## Supplied text
^^^^^^^^

All three of these books have a lot to say about the state of modern society as well as about the organisation of work. They differ in some obvious ways: Sennett and Putnam – both academics – are profoundly critical of modern life while Welch offers an unapologetic, autobiographical celebration of the way we live now. There are, however, some rather surprising similarities. Sennett and Welch rely heavily on personal observation and anecdote, while Putnam bombards the reader with a staggering range of data. All have illuminating things to say about work, business and social relationships.


Four concerns about modern capitalism


The many critics of modern society have been especially concerned with four features of modern life that, in their opinion, restrict or prevent the full expression of humanity. Each of these derives in some way from classic social theory and finds modern expression in the books reviewed here.


The first concerns the negative consequences of the triumph of individualism. Apart from residual stalwarts of the ancient regime, few deny that modern life has increased the scope for human choice. But many, in the spirit of Durkheim’s Division of Labour, have cautioned against the rise of excessive individualism. Several dysfunctional symptoms follow from this. Modern life is seen as characterised by a lack of moral regulation in which work loses its meaning as an ever more extensive division of labour fragments and separates. Durkheim calls this the “anomic division of labour”. Further, modern life is described from this perspective as not just allowing for expression of self but as being simply selfish, with little or no concern for others or for society. In the psychological context this symptom has led to modern culture being described as “narcissistic”. As we shall see, both Sennett and Putnam draw on this tradition in their books.


The second negative feature of modern life concerns the demeaned nature of work in modern society. Work becomes a means to the satisfaction of other ends – paying the mortgage, buying designer-label goods – rather than having intrinsic meaning. This critique, deriving from Marx’s analysis of a specifically capitalist form of the division of labour, describes individuals in modern societies as being profoundly alienated from their true human selves. They find themselves struggling to act as humans in their leisure time, while at work they act only in their selfish animal natures. In management writing, this state is celebrated in F.W Taylor’s 1911 establishment of scientific management and condemned by H. Braverman’s Labour and Monopoly Capital and those that followed him. For the former, the worker is paid not to think; for the latter, the separation of the labour of conception and execution represents the most extreme expression of alienation. Both Sennett and Welch – no Marxist! – write with these concerns in mind.

^^^^^^^^

## Given data
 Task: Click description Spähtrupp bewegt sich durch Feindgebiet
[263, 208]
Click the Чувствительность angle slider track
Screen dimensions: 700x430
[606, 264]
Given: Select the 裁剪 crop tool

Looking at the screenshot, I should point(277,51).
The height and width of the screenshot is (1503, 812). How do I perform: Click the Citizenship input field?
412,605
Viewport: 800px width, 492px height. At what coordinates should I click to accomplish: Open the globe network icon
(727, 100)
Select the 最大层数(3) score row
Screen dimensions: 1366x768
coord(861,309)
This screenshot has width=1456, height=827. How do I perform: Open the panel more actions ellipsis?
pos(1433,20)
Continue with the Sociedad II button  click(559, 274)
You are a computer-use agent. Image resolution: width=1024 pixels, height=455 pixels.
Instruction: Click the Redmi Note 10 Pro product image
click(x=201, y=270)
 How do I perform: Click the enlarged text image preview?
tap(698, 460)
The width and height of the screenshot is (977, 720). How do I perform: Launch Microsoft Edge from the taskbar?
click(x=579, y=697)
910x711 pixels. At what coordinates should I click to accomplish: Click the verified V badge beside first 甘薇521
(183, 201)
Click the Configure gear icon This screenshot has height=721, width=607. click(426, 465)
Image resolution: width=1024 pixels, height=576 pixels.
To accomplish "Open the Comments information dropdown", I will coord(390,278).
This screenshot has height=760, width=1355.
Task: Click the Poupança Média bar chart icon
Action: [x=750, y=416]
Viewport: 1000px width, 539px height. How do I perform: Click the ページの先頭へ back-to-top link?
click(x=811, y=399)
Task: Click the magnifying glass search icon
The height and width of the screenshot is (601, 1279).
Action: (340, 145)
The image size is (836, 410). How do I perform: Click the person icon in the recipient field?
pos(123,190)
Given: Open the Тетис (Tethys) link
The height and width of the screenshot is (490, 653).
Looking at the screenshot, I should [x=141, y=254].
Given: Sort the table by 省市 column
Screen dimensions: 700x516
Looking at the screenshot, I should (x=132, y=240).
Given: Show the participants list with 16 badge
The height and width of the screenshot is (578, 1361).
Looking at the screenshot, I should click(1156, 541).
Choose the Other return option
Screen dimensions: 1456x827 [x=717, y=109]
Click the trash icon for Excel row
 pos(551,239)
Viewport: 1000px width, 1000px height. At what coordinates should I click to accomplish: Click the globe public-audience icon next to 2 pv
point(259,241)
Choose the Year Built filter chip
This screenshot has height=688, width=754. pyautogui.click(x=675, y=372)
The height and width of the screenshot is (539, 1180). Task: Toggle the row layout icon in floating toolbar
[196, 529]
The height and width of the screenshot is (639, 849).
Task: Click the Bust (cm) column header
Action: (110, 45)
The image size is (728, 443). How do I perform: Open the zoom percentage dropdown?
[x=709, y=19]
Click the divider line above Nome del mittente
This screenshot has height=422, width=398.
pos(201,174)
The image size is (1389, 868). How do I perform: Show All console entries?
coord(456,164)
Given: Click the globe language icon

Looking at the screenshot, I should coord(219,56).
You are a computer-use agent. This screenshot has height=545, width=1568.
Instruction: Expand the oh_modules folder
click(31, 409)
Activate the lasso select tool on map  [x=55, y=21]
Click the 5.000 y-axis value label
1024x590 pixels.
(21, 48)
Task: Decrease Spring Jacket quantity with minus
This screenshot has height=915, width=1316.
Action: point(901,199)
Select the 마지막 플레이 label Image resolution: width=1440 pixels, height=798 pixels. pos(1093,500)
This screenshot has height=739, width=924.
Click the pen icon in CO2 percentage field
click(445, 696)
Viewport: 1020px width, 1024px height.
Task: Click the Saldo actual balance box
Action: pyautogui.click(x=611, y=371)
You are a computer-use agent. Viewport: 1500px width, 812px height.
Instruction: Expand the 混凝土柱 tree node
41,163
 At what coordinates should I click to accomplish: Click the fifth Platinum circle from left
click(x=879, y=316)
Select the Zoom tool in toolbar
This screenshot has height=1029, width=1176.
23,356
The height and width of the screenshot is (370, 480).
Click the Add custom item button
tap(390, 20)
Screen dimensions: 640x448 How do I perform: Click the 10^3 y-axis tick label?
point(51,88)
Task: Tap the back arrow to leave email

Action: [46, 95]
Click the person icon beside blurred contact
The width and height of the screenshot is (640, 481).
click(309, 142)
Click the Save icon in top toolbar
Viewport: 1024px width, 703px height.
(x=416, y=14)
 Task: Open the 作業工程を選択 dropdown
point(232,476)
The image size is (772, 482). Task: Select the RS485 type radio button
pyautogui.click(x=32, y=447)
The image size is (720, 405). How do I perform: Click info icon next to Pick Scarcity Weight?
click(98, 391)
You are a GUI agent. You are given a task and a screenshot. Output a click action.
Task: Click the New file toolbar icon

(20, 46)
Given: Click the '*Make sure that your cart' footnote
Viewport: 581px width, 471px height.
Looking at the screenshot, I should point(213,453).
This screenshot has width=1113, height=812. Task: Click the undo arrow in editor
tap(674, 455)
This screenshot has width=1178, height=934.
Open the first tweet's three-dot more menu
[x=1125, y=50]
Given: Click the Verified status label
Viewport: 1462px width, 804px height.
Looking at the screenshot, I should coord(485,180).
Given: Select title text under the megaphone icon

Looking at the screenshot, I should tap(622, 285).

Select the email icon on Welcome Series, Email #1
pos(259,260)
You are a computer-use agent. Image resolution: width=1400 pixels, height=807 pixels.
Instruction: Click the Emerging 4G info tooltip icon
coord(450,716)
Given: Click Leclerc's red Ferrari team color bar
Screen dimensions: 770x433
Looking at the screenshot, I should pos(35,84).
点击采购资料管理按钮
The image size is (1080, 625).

^^^^^^^^

## Problem requirements
In the text on modern society and work, repeat the lines from "The many critics" to "books reviewed here.", swapping "humanity" for "the human spirit".

## Completed exercise
The many critics of modern society have been especially concerned with four features of modern life that, in their opinion, restrict or prevent the full expression of the human spirit. Each of these derives in some way from classic social theory and finds modern expression in the books reviewed here.